→ **Required work**:
Entries follow. Give back exactly the lines starting at the one containing "Image resolution: width=1024" and ending at the one containing "Given: Expand the dropdown", and no other lines.
----
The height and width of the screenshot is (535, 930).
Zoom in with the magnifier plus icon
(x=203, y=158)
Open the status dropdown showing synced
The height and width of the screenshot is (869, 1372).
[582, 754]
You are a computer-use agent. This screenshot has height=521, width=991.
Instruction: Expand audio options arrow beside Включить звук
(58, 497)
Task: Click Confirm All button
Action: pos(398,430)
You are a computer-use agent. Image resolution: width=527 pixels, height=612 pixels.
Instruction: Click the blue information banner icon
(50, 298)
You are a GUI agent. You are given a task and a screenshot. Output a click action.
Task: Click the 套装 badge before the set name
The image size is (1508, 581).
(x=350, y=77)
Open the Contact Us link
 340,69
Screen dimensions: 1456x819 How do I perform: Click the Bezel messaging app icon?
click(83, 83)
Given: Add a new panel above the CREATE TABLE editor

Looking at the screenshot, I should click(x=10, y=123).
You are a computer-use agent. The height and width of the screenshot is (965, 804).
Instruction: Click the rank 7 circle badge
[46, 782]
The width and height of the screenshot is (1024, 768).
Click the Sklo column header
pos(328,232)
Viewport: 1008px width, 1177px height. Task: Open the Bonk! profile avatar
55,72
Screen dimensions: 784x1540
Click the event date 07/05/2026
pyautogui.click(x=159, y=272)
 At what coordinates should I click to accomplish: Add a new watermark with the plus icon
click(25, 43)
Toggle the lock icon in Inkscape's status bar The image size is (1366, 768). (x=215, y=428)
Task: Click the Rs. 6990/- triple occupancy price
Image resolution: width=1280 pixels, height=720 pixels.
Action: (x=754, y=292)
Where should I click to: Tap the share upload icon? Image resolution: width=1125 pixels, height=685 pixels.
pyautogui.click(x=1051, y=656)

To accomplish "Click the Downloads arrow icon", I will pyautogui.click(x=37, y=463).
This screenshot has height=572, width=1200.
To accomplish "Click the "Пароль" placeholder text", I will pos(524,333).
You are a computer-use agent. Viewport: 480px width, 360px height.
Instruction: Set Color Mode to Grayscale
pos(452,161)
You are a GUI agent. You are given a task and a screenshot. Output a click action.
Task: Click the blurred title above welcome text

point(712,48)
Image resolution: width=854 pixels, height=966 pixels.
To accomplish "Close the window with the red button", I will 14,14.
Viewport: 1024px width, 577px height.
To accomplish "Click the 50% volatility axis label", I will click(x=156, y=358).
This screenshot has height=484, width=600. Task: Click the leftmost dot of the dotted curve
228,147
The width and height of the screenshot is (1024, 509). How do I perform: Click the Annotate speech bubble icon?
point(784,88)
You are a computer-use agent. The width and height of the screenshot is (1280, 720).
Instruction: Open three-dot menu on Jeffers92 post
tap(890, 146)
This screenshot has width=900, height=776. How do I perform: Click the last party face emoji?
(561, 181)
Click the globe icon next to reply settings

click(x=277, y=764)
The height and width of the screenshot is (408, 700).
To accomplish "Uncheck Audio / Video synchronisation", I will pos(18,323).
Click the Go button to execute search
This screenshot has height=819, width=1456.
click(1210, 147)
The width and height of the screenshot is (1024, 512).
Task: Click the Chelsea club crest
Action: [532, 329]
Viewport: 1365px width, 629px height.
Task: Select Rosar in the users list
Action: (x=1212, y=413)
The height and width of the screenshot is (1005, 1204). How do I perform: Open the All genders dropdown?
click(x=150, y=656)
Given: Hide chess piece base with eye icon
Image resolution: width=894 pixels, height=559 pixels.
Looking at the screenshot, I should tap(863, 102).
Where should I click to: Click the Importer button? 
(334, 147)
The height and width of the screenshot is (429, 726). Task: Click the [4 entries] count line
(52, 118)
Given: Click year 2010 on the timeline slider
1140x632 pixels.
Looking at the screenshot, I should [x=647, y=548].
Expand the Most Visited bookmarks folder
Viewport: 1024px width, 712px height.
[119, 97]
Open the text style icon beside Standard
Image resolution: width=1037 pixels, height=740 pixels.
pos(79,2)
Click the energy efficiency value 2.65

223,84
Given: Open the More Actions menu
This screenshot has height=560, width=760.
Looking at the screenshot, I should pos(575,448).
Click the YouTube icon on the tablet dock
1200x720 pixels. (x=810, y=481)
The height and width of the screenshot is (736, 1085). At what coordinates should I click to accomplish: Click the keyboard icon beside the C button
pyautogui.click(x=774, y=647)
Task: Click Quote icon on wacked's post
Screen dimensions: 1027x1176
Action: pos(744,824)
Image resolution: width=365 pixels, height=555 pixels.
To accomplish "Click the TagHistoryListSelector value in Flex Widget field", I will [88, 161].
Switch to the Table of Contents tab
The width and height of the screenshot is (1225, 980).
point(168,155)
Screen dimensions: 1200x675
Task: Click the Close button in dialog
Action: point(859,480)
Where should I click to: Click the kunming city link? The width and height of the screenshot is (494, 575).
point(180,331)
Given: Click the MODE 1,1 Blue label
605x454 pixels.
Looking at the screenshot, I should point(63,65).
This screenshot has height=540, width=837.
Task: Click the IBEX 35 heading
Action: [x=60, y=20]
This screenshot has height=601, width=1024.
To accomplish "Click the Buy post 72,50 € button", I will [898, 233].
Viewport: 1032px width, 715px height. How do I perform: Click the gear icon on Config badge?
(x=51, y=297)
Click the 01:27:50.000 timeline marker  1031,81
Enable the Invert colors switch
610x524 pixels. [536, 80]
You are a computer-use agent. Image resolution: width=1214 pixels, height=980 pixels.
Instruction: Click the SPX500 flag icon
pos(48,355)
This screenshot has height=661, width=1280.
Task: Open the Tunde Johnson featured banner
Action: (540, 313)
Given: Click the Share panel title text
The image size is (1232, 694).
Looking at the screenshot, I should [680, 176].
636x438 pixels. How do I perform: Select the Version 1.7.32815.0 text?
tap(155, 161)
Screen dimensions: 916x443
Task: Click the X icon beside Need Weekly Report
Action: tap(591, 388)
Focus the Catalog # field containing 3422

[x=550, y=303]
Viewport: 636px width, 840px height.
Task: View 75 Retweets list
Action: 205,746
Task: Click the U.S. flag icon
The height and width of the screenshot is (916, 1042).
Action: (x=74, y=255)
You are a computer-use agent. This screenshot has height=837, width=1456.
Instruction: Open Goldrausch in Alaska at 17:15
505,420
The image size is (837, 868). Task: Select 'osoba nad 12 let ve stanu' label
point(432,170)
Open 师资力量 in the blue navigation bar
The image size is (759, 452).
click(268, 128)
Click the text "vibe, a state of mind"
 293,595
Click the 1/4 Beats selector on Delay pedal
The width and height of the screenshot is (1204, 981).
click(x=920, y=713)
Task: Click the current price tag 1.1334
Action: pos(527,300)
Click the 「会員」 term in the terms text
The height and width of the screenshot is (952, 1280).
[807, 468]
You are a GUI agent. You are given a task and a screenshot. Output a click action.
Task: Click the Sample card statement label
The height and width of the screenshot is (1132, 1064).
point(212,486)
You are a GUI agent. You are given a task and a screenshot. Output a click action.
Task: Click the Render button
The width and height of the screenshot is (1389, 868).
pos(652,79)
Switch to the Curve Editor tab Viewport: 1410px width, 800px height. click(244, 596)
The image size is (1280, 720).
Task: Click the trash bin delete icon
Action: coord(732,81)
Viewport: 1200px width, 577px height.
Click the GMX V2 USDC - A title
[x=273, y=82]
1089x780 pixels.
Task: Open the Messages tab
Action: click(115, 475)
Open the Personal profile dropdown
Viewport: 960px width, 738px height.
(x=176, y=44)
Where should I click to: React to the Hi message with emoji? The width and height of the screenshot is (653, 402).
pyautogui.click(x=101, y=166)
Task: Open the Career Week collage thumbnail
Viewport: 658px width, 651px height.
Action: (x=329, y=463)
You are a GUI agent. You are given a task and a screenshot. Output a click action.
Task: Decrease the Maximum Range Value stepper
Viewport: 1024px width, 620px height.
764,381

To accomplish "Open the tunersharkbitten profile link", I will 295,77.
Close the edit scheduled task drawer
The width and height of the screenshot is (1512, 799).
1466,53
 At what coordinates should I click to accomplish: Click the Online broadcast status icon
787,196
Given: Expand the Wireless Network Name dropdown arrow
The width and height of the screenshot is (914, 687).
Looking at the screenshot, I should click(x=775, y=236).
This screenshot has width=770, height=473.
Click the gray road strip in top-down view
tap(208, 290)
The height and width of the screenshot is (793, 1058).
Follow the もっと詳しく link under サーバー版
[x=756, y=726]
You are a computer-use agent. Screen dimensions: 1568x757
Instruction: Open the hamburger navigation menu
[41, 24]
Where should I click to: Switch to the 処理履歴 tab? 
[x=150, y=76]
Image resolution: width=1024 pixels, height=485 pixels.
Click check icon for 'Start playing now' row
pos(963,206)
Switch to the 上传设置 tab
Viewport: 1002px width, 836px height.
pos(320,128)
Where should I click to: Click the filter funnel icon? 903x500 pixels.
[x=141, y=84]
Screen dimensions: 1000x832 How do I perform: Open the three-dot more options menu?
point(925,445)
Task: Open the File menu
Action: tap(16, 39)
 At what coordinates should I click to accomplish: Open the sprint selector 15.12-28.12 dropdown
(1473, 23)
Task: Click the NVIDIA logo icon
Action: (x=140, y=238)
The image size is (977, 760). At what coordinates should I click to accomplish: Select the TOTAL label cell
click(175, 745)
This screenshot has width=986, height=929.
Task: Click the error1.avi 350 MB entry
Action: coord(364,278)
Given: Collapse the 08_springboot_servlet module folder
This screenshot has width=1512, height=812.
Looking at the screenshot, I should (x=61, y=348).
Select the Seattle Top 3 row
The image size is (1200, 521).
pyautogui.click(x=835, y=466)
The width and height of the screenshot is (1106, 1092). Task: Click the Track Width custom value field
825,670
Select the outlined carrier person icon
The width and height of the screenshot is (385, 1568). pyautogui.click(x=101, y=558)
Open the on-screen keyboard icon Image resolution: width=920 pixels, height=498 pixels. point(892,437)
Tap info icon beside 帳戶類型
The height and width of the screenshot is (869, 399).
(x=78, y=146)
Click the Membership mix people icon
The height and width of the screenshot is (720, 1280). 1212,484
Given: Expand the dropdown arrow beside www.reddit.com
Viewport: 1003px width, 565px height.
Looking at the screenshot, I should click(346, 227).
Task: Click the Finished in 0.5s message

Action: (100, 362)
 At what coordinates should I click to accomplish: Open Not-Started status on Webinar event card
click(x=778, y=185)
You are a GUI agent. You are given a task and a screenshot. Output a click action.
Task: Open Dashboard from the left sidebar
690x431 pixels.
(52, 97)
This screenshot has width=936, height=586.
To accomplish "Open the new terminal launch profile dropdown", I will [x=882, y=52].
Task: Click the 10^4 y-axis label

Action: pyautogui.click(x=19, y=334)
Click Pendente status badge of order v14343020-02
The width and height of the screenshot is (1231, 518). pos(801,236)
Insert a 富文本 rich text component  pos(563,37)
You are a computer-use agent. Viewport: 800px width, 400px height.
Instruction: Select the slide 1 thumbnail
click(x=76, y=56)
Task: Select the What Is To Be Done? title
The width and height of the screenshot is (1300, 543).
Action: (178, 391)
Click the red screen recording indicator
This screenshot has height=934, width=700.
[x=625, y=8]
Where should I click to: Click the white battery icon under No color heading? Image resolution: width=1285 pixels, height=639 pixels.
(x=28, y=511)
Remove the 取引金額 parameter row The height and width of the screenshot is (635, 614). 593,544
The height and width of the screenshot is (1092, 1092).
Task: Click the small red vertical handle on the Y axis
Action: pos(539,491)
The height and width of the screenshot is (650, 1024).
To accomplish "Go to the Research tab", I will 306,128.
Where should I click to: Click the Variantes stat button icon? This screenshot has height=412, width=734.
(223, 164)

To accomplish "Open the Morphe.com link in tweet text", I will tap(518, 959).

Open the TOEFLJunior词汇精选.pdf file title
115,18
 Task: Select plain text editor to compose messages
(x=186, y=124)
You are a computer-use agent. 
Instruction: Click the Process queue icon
----
→ **Exercise response**:
Image resolution: width=1024 pixels, height=485 pixels.
Click check icon for 'Start playing now' row
pos(963,206)
Switch to the 上传设置 tab
Viewport: 1002px width, 836px height.
pos(320,128)
Where should I click to: Click the filter funnel icon? 903x500 pixels.
[x=141, y=84]
Screen dimensions: 1000x832 How do I perform: Open the three-dot more options menu?
point(925,445)
Task: Open the File menu
Action: tap(16, 39)
 At what coordinates should I click to accomplish: Open the sprint selector 15.12-28.12 dropdown
(1473, 23)
Task: Click the NVIDIA logo icon
Action: (x=140, y=238)
The image size is (977, 760). At what coordinates should I click to accomplish: Select the TOTAL label cell
click(175, 745)
This screenshot has width=986, height=929.
Task: Click the error1.avi 350 MB entry
Action: coord(364,278)
Given: Collapse the 08_springboot_servlet module folder
This screenshot has width=1512, height=812.
Looking at the screenshot, I should (x=61, y=348).
Select the Seattle Top 3 row
The image size is (1200, 521).
pyautogui.click(x=835, y=466)
The width and height of the screenshot is (1106, 1092). Task: Click the Track Width custom value field
825,670
Select the outlined carrier person icon
The width and height of the screenshot is (385, 1568). pyautogui.click(x=101, y=558)
Open the on-screen keyboard icon Image resolution: width=920 pixels, height=498 pixels. point(892,437)
Tap info icon beside 帳戶類型
The height and width of the screenshot is (869, 399).
(x=78, y=146)
Click the Membership mix people icon
The height and width of the screenshot is (720, 1280). 1212,484
Given: Expand the dropdown arrow beside www.reddit.com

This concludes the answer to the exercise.